(Beginning of Data listing)

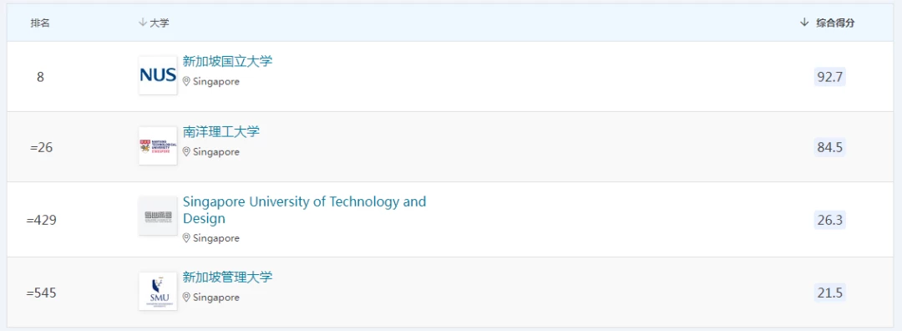The width and height of the screenshot is (902, 331).
Task: Click location pin under 南洋理工大学
Action: point(186,152)
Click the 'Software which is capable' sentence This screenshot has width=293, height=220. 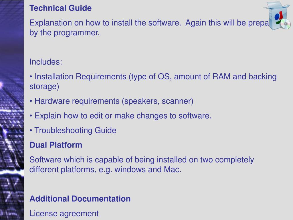(x=142, y=165)
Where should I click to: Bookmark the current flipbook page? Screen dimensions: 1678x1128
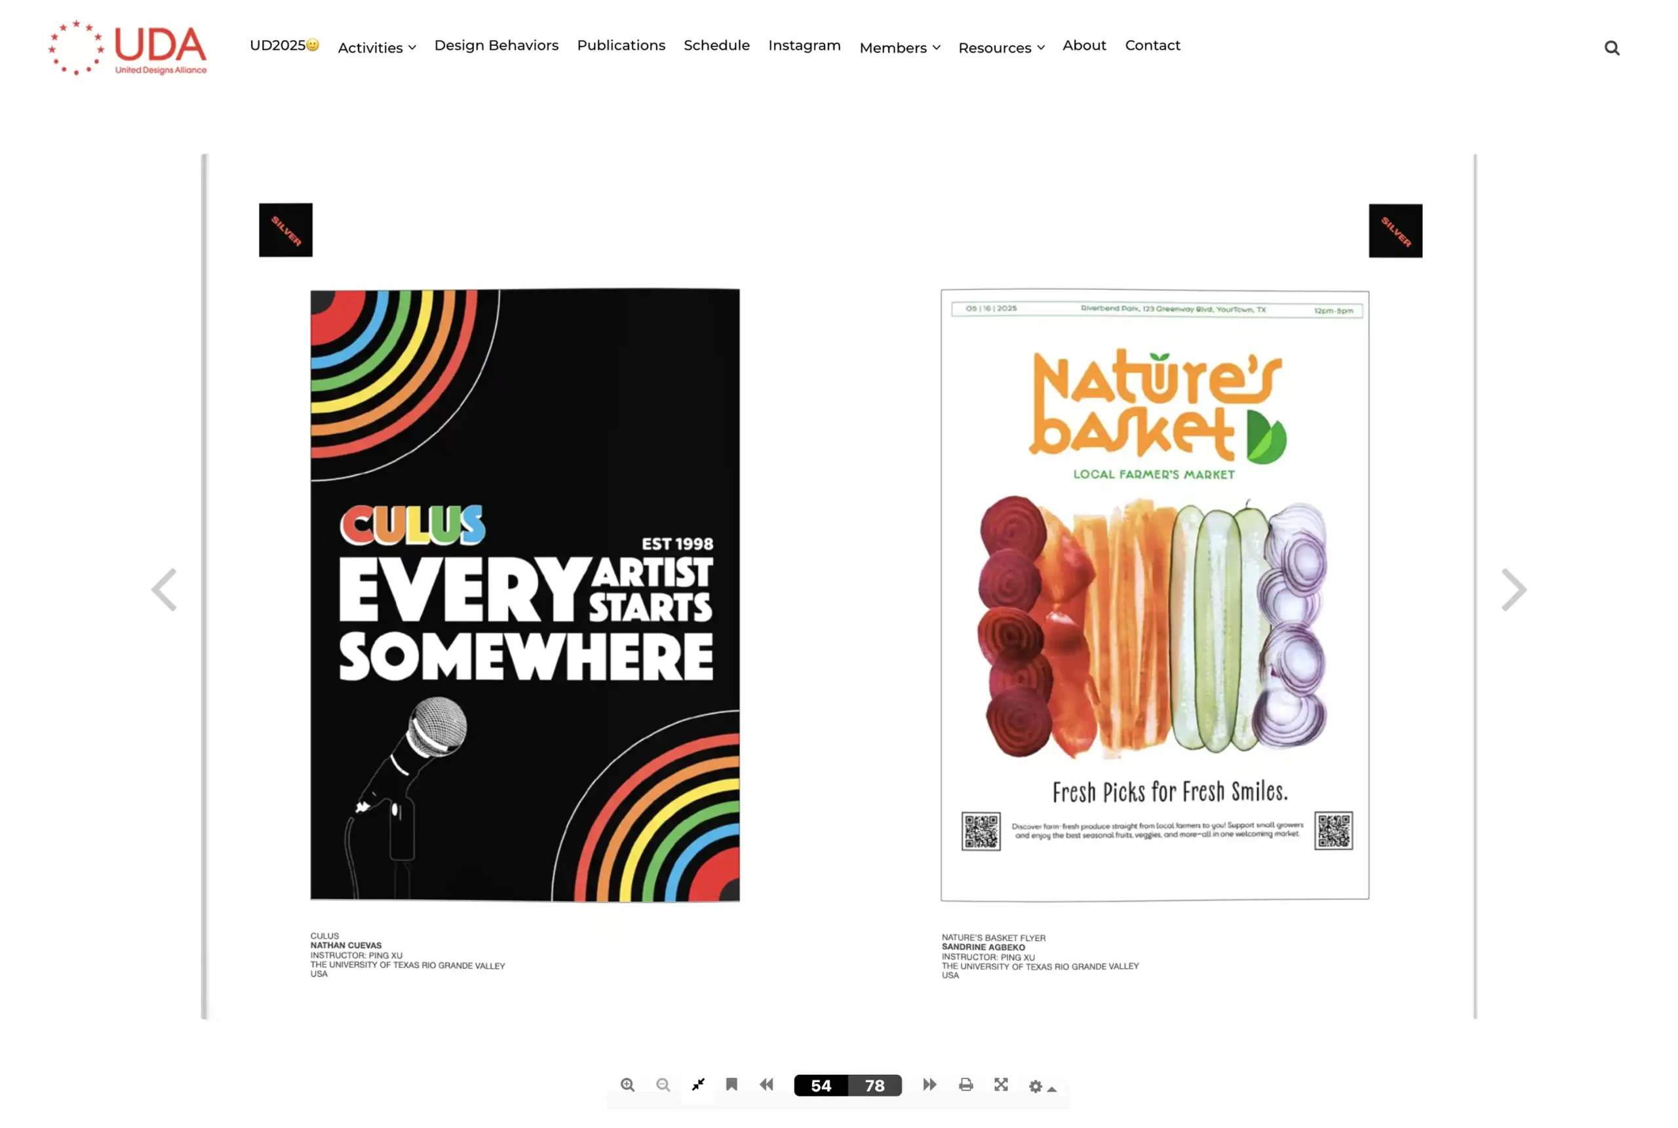click(731, 1085)
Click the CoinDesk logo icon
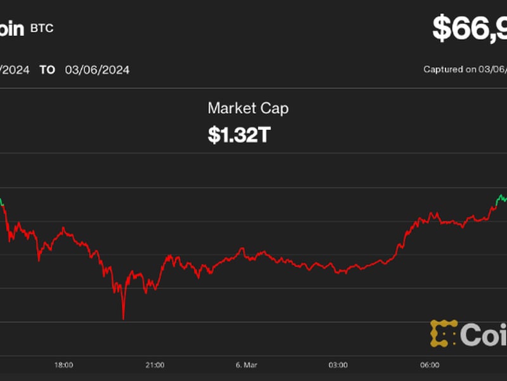 (444, 333)
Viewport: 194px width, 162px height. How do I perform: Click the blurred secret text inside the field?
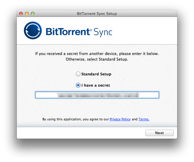(98, 95)
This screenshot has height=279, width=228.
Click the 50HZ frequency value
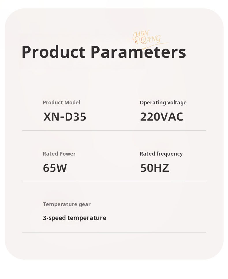(154, 168)
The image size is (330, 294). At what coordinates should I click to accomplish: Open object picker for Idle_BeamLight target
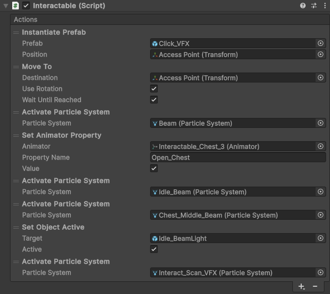321,238
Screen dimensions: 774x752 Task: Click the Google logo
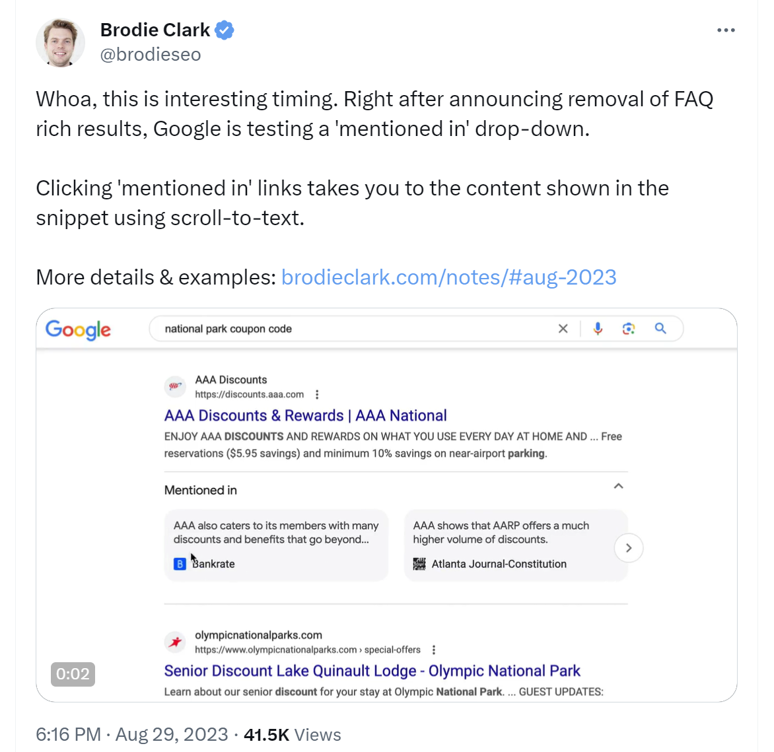point(77,330)
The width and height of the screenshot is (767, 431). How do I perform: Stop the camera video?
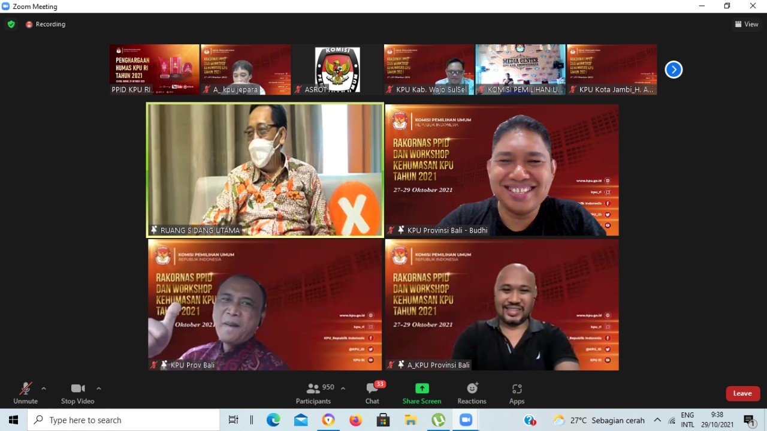[77, 393]
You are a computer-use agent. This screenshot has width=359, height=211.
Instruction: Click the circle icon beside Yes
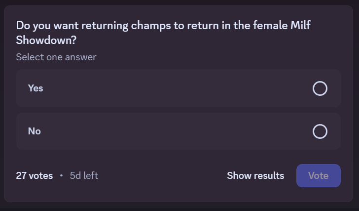320,88
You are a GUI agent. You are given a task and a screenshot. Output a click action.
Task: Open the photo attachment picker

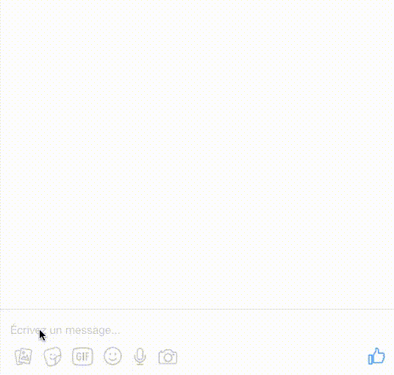click(24, 356)
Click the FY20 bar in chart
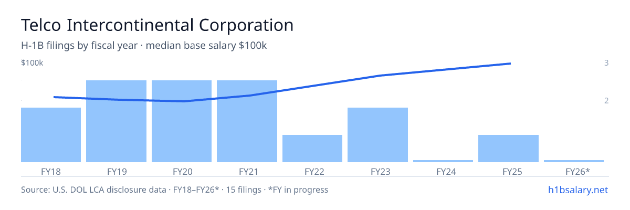The height and width of the screenshot is (210, 630). (x=182, y=121)
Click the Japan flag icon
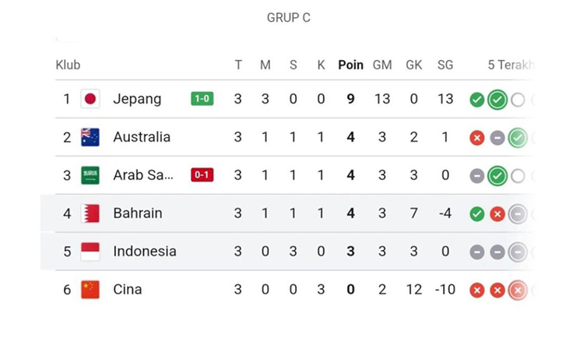This screenshot has height=352, width=576. 90,99
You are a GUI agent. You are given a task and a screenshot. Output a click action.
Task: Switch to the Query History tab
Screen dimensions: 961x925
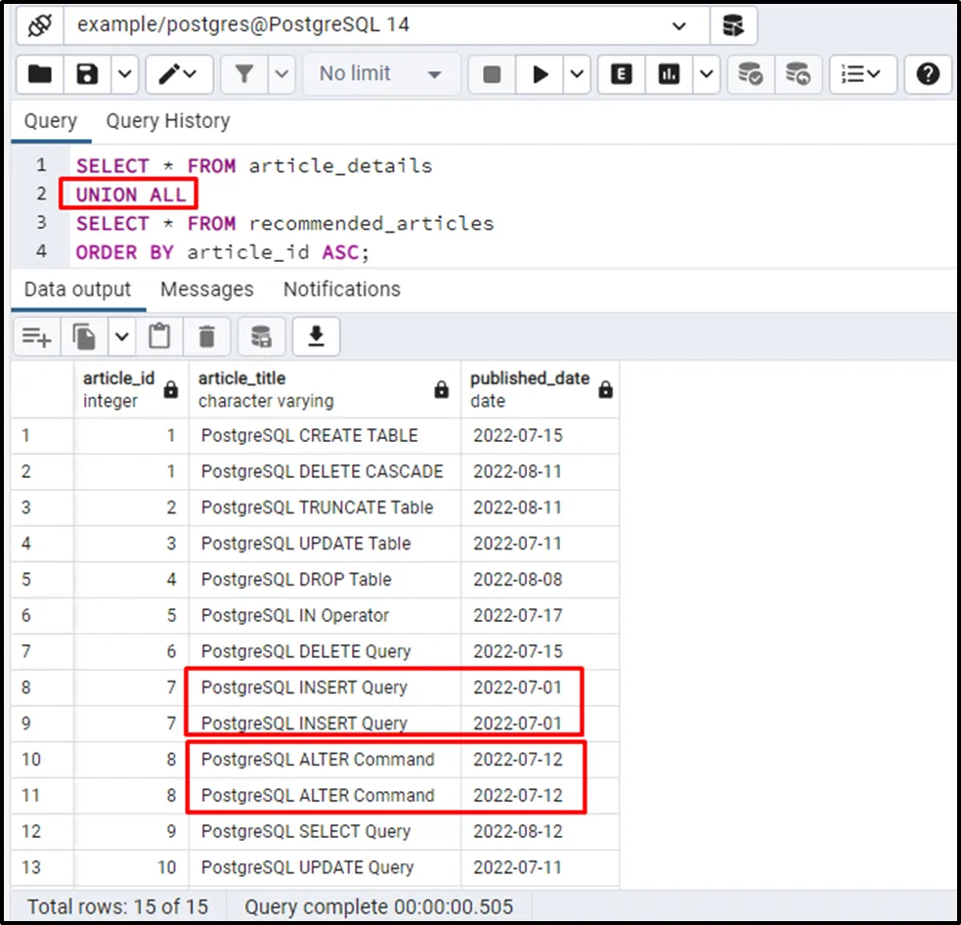click(x=167, y=121)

(End of Data listing)

## What the exercise asks
Give back, exactly and with nothing added, the lines from the line with "Click the FY20 bar in chart" through the final line of the data, both included; leave pictures out.

## Answer
Click the FY20 bar in chart
The height and width of the screenshot is (210, 630). (x=182, y=121)
Click the Japan flag icon
This screenshot has height=352, width=576. 90,99
You are a GUI agent. You are given a task and a screenshot. Output a click action.
Task: Switch to the Query History tab
Screen dimensions: 961x925
click(x=167, y=121)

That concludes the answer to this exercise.